Seed having a mass of 1 kg of wheat (variety: Norin No. 61) was mixed into 100 ml of suspension water containing 5 g or 0.5 g of dichlobentiazox or isotianil (commercial Routine flowable was used, “Routine” is a registered trademark) and air-dried, and then, 15 seeds were sown in a plastic pot of 9 cm×9 cm containing horticultural soil and managed in a greenhouse. The number of emerged seeds was investigated 10 days after seeding, and an emergence rate was calculated (Examples 2 to 5). On day 49 after seeding, conidiospores of powdery mildew were sifted over leaves of wheat seedlings and inoculated onto the leaves, a lesion area ratio of powdery mildew in a first leaf was investigated 59 days after seeding according to the criteria in Table 1, and the degree of disease occurrence was calculated by the above calculation formula (1). The result of the emergence rate and the degree of disease occurrence of powdery mildew is shown in Table 3.
In wheat cultivated by treating seed with dichlobentiazox or isotianil, the disease occurrence was suppressed even under the condition where powdery mildew was artificially inoculated.

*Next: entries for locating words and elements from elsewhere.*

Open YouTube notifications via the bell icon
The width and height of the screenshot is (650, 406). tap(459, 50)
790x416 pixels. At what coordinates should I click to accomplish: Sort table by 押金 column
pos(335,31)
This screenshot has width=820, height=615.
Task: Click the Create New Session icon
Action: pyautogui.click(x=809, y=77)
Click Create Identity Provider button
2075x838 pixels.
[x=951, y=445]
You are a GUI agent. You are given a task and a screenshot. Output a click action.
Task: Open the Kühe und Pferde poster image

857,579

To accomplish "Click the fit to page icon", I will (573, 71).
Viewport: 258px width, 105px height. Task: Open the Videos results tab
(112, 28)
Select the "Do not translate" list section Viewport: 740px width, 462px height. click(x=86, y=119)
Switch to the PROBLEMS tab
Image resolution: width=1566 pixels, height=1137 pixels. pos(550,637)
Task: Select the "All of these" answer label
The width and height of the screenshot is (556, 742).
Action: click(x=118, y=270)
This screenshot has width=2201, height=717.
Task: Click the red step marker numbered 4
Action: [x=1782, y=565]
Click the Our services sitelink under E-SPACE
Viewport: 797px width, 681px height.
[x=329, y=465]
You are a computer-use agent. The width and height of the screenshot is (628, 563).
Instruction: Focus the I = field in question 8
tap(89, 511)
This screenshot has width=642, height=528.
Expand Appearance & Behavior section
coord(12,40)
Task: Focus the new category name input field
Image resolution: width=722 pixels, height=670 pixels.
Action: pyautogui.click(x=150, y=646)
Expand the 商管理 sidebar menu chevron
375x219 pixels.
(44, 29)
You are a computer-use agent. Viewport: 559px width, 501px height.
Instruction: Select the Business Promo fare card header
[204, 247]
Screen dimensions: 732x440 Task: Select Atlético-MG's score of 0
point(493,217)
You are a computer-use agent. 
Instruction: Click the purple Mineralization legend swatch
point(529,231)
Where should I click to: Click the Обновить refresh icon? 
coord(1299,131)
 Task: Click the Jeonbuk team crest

Seed having a mass of 1 kg of wheat (variety: Norin No. 61) was mixed into 100 ml of suspension water containing 5 g or 0.5 g of dichlobentiazox or isotianil and air-dried, and then, 12 seeds were sown in a plastic cup having a diameter of 6 cm containing river sand and managed in a greenhouse. The number of emerged seeds was investigated nine days after seeding, and an emergence rate was calculated (Examples 6 to 9). In Comparative Examples 6 to 9, 20 ml of suspension water of an active ingredient, which had been adjusted to have a concentration shown in Table 4, was sprayed in a frame of 45 cm×45 cm in which a pot of wheat seedlings was placed (corresponding to 1000 L/ha) 14 days after seeding. On day 14 after seeding, conidiospores of powdery mildew were sifted over leaves of wheat seedlings and inoculated onto the leaves (after the sprayed liquid was dried in the case of Comparative Examples), a lesion area ratio of powdery mildew in a first leaf was investigated 19 days after seeding according to the criteria in Table 1, and the degree of disease occurrence was calculated by the above calculation formula (1). The result of the emergence rate and the degree of disease occurrence of powdery mildew is shown in Table 4.
in the case of treating seed with dichlobentiazox or isotianil, the disease occurrence of powdery mildew was suppressed lower than the case of spraying dichlobentiazox or isotianil on foliage during a growing period.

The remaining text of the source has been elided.